Las crónicas de un continuo despertar 

17/julio/2017

 

Arít León Rodríguez

 

Un hombre no viola a una mujer en la calle así como así. Saben que es inapropiado, así que lo hacen en secreto, lejos de los ojos de los demás.

Vivimos en un mundo que no siempre distingue entre deseos y derechos, la prueba más evidente y actual es la comercialización de los úteros de mujeres para satisfacer el deseo de algunos de tener un bebé a la carta.

Los deseos no son malos en sí mismos. Todos somos libres de desear algo. Lo malo es no entender que no tengo derecho a algo o a hacer o conseguir algo de alguien sólo por desearlo.

La violación no es un acto sexual. La violación es una agresión, está relacionada con la voluntad de ganar. Trata de hacerse con el control de un objeto -la mujer se convierte en un objeto-, trata del poder.

Un video de un sujeto –el cual aunque está señalado no preciso decir su nombre hasta que se constate que en efecto es el que se señala- está violando a una menor de edad es pasmoso.

Un varón adulto, sometiendo a una niña embriagada bajo un puente.

¿Dónde están las bancadas políticas, enérgicas contra este acto repudiable? ¿Qué sucederá con este sujeto? ¿Comprarán el silencio?

Vivir creyendo que uno puede conseguir todo lo que sueña o desea es muy peligroso si no somos conscientes  de que existe un límite natural, ético y moral que no podemos sobrepasar.

Nadie cambia si no admite que sus actos son erróneos y se responsabiliza de ellos. Si le descubren y luego declara que no fue su intención hacerlo, esto no hará que cambie de comportamiento, el número de hombres que detectan este tipo de tendencias en sí mismos y buscan ayuda antes de que los descubran es muy pequeño.
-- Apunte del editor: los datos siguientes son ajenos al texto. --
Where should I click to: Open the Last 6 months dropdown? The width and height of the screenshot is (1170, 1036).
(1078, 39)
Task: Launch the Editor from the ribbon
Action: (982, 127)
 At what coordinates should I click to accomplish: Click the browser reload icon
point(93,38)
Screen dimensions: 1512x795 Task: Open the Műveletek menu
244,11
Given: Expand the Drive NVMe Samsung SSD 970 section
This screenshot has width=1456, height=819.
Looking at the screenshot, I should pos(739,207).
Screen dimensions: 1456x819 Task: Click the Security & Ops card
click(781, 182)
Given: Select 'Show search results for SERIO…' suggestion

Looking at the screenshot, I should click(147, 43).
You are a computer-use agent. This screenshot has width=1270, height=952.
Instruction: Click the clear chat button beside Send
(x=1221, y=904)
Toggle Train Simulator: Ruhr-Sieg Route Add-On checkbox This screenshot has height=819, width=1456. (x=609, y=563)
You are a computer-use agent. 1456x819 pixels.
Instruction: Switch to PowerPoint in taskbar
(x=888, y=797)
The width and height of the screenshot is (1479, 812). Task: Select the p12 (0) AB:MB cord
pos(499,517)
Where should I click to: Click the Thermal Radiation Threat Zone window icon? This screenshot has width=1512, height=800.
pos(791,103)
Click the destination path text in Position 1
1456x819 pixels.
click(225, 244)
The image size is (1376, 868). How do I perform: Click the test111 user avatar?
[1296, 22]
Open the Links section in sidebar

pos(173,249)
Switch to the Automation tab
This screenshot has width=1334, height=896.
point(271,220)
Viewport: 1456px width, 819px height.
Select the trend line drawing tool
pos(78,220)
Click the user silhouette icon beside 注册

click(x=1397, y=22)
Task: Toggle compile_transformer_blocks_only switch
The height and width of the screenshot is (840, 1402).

El camino debe ser rehabilitar a estos hombres que cometen delitos sexuales mientras cumplen sus sentencias o no dejarles salir.

El amor, el poder, el esta ahí, el estar enojado, el alcohol ha sido la excusa durante milenios para ejercer y sufrir violencia de género. Las mujeres sabemos mucho sobre violencia.  Sobre todas las violencias, las directas y las indirectas.

No hemos sido históricamente los soldados en las batallas, no hemos llenado los campos de prisioneros de guerra, pero no ha hecho falta. Nunca hemos estado al margen de las guerras de los hombres, porque nuestros cuerpos, siempre, en toda época, en todo  momento, han sido campos de batalla.

Nuestra identidad siempre ha sido terreno a conquistar, nuestro poder femenino era un objetivo a someter, nuestros cuerpos terrenos que arrasar.

Los hombres siempre lo han sabido, por eso es práctica habitual en las guerras, luchar fuera del campo de batalla y utilizar las violaciones  a las mujeres como arma.

Los resultados de tanto abuso están a la vista, la insensibilidad, la revictimización, el escarnio y la burla social. Seres que destrozan vidas y caminan libres por las calles, con la complicidad de las autoridades que aun teniendo múltiples capacitaciones, no hacen mucho.